Ian Sansom

What is the relationship between truth and accuracy? The Lifespan of a Fact reviewed

Seven years after its original publication, John D’Agata’s and Jim Fingal’s experiment in postmodern playfulness now seems all too familiar and depressing

issue 14 December 2019

At the time, I’m sure it all seemed absolutely hilarious. It was in 2012 that W.W. Norton first published The Lifespan of a Fact, co-written by the essayist John D’Agata and his one-time fact-checker Jim Fingal.
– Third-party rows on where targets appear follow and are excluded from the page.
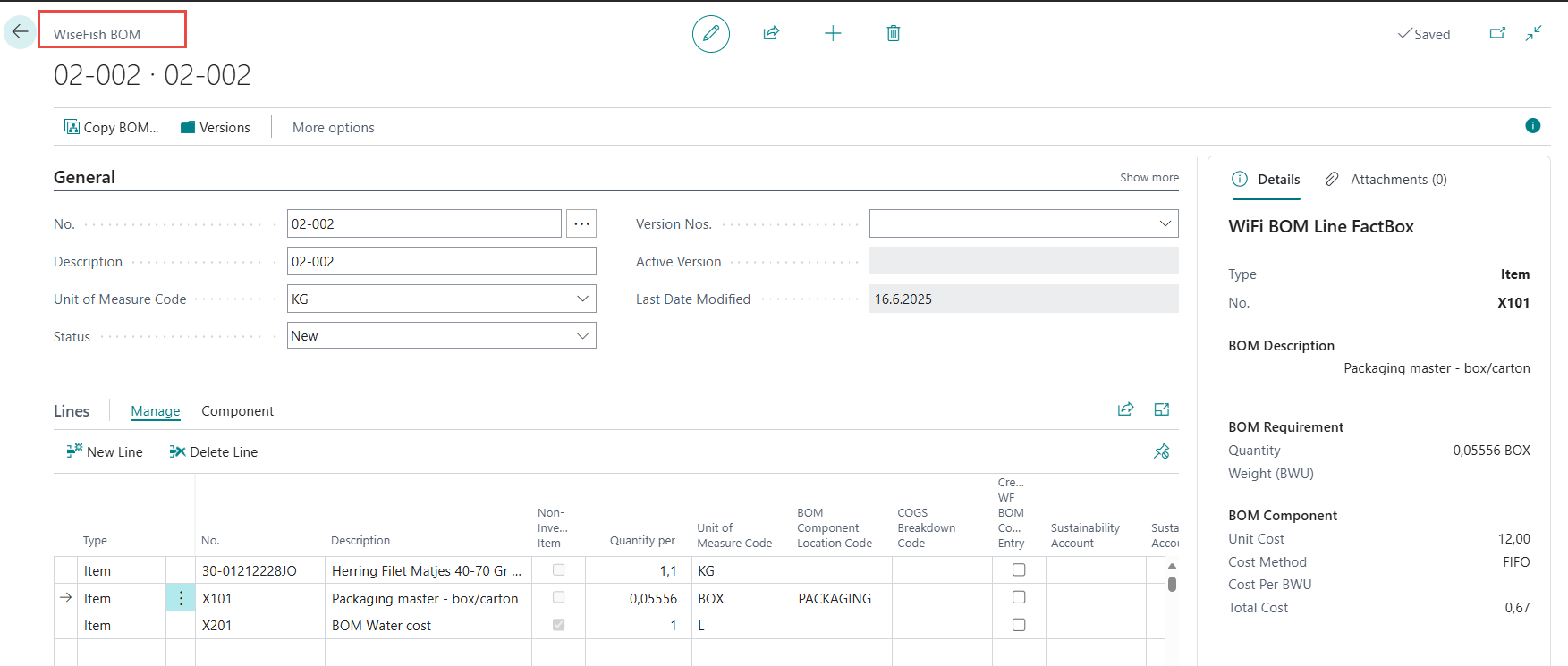The width and height of the screenshot is (1568, 666).
Task: Switch to the Attachments tab
Action: 1387,180
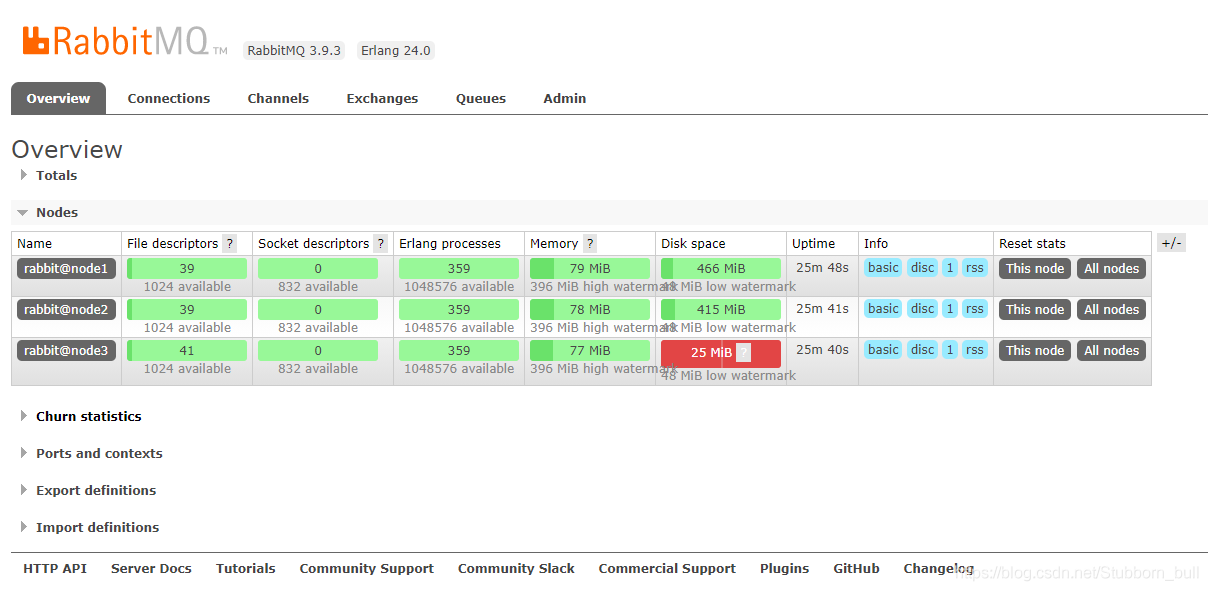Click This node reset for rabbit@node2
Screen dimensions: 1208x591
pos(1035,310)
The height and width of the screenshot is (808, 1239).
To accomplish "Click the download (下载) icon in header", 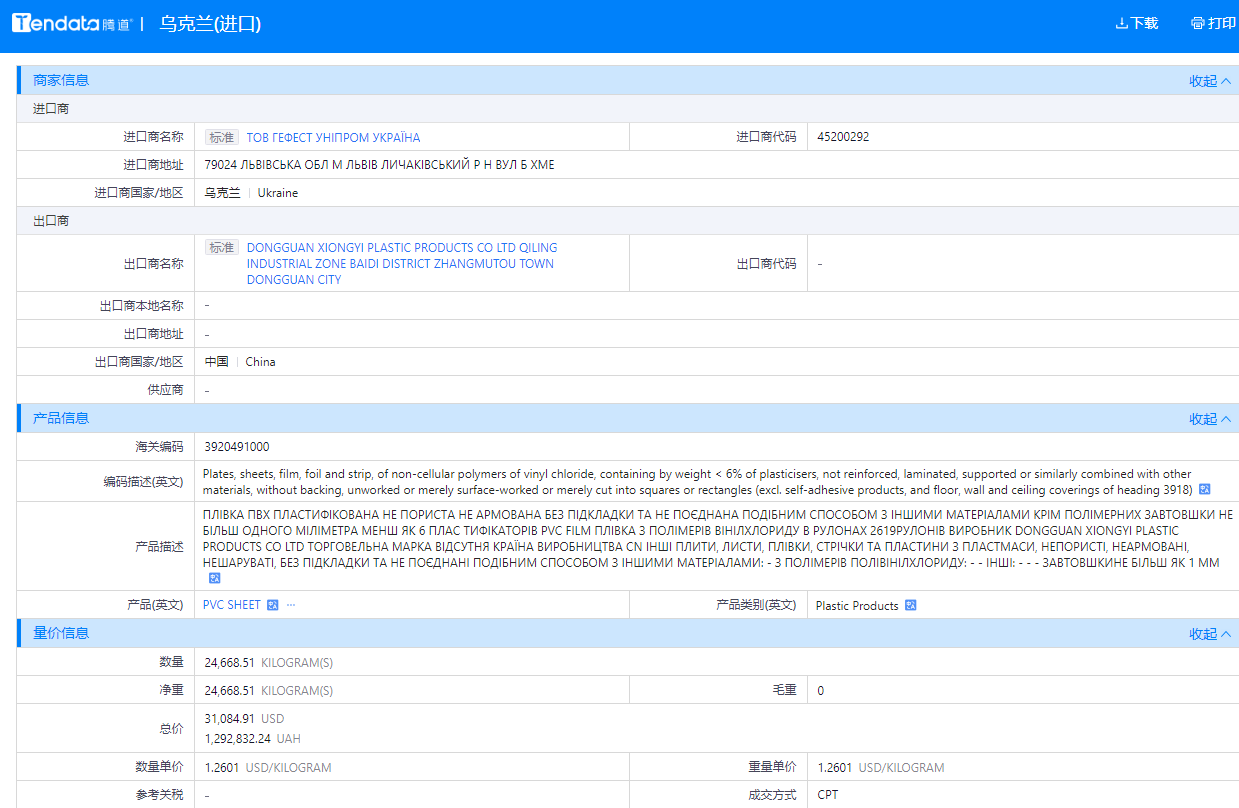I will point(1121,23).
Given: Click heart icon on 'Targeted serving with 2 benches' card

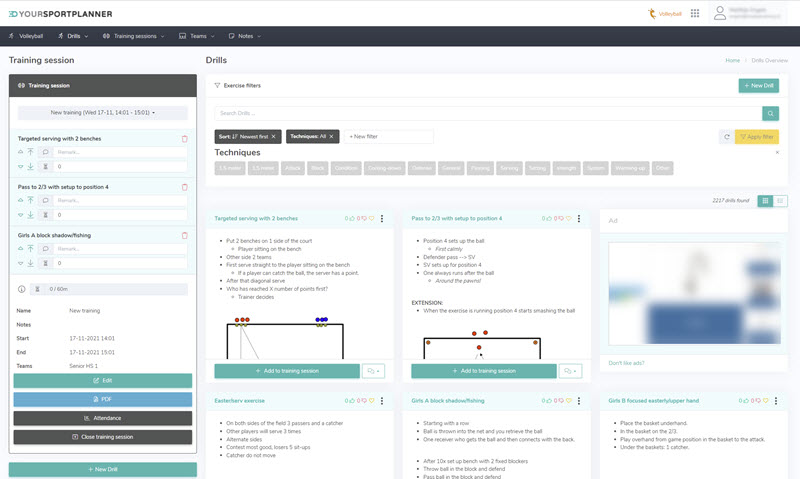Looking at the screenshot, I should pos(371,218).
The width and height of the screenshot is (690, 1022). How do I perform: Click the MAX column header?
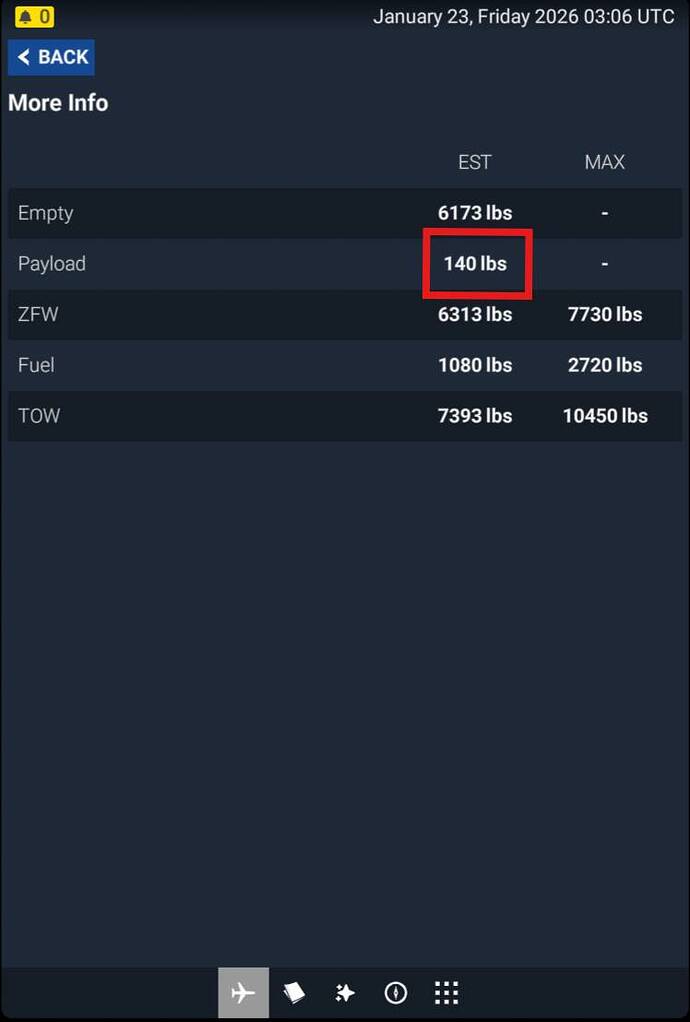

The book consists of an essay by D’Agata, ‘What Happens There’ — which tells the story of the death of a 16-year-old, Levi Presley, who killed himself by jumping from the Stratosphere Hotel in Las Vegas — plus Fingal’s meticulous marginal notes and comments. (The essay was apparently written for Harper’s magazine in 2003, which rejected it because of factual inaccuracies: it was eventually published in the magazine The Believer, fact-checked by Fingal, in 2010.)

The book was a serious experiment in postmodern playfulness, a Socratic dialogue irl — there really was, it seems, a Levi Presley, who killed himself by suicide — and last year it became a Broadway play, starring Daniel Radcliffe, who interned at the New Yorker in order to get a feel for the whole fact-checking thing.